Türkiye'nin memur portalı

Oturum aç Oturum aç Üye ol Üye ol Parolamı unuttum Parolamı unuttum

Herturluyazar

Bu üye Çaylak

Bu üyenin profil sayfasına git

775 entry 478 konu hiç puanı yok
08.03.2016 22:35 son işlem tarihi takip etme takip et

erkekteki en çekici kas grubu

uzun, upuzun yıllar bağzı kızlar tarafından kandırılıp bilgisiz kaldığım gruptur bunlar.

böyle çok iyisin, mikemmelsin, kas mı ıyykkk, kaslı erkek iticidir, ya aşkömm tabi ki sen daha iyisin vs.vs..

farklı kız lobilerince maruz kaldığım dünya dolusu yalanlardan bir kısmıydı. Ehh kafa bir yerden sonra da o kısmı siliyor. kaslı erkek iticidir kavramına gerçekten inanınca insan her insanda olan metabolizmanın nasıl çalıştığından tut, kas nedirine kadar fizyolojiden falan bihaber kalıyorsunuz.

neyse yıllar geçti, sonra nasıl olduysa yıllarca dolandırıcı kızlar gitti farklı düşünenlerin düşüncelerine maruz kaldım. olur mu yaa, erkek sırtı denen bir şey var???

+neyy??

-erkek sırtı diyorum erkek sırtı.

+ee nolmuş erkek sırtına?

-ya erkeğin en çekici yeri. Baksana şu resme allam gün ışığı vurunca bir kız buna nasıl dayanabilir?

+la bi git manyak.

?? mavi ekran.. erkek sırtı nedir? neden oluşur? sırt dediğin şey bildiğin sırt değil mi yahu? neyse hala beyin çalışmıyor bizde. beyin aynı randumanla devam ediyor derken, offf kız kalçası diyorlarda erkek kalçası asıl çok estetik

+neyyyy????

-erkek kalçası diyorum erkek kalçası.

+nolmuş erkek kalçasına? bidiğin kalça değil mi?

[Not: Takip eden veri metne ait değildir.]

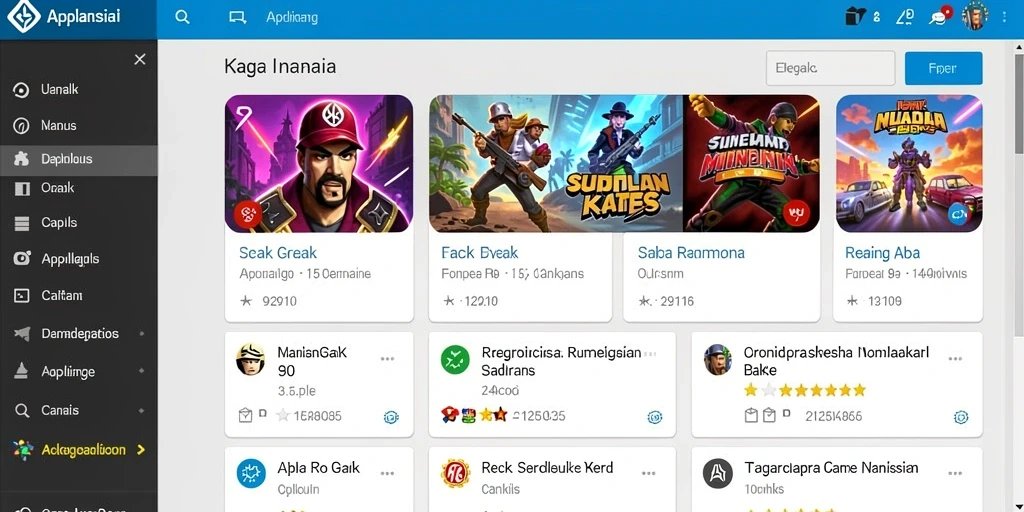Screen dimensions: 1024x512
Task: Click the user avatar in top right
Action: pyautogui.click(x=975, y=16)
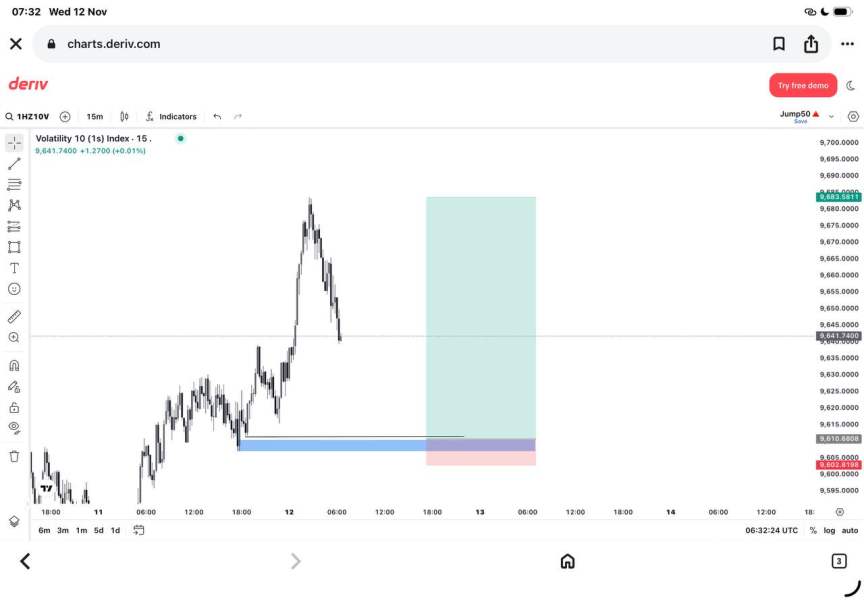Switch to 1m date range
This screenshot has height=600, width=864.
point(81,530)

-hayır tabiki squat yapıp biraz kaslı olunca dolgun duruyor, kızlar dokunmadan duramaz

+la deli misin nesin kıyasladığın şeye bak kız kalçası vs erkek kalçası :o

-iyi de benim düşüncem değil ki tüm kadınlar böyle düşünür!!!

+neden hayatım boyunca denk gelmedim o bütün kadınlara?

-seni yemişler

yemişler?? beni?? masmavi ekran kararmaya başladı işte. yok ya dedim. öylesi denk geldi. Kas çirkindir ya ne kası. ne sırtı ne kalçası. Erkek kalçası dediğin şey sadece oturmaya yarar. bildiğin oturma organımız bu cidden deli olmalı. Kafa bir şeyler düşünmeye başladı ama hala ihtimal vermiyor olaya. erkekteki adonis kasını duyana kadar.

+neyyy???

-adonis ya adonis

+haa karın kası mı?

-hayır bee adonis yanlardaki kas. abdominaller de çok iyidir ama adonis erkeği erkek gibi gösterir.

+töbe bismillah o benim neremde ki?

-Bak işte buralar. ama sende görünmüyor ki. hani şurası var ya çizgi gibi işte orası.

+ya bi git orası benim böbreğim.

-şapşal böbrek bi kere arkaya doğru olur, orda böbreğin ne işi var?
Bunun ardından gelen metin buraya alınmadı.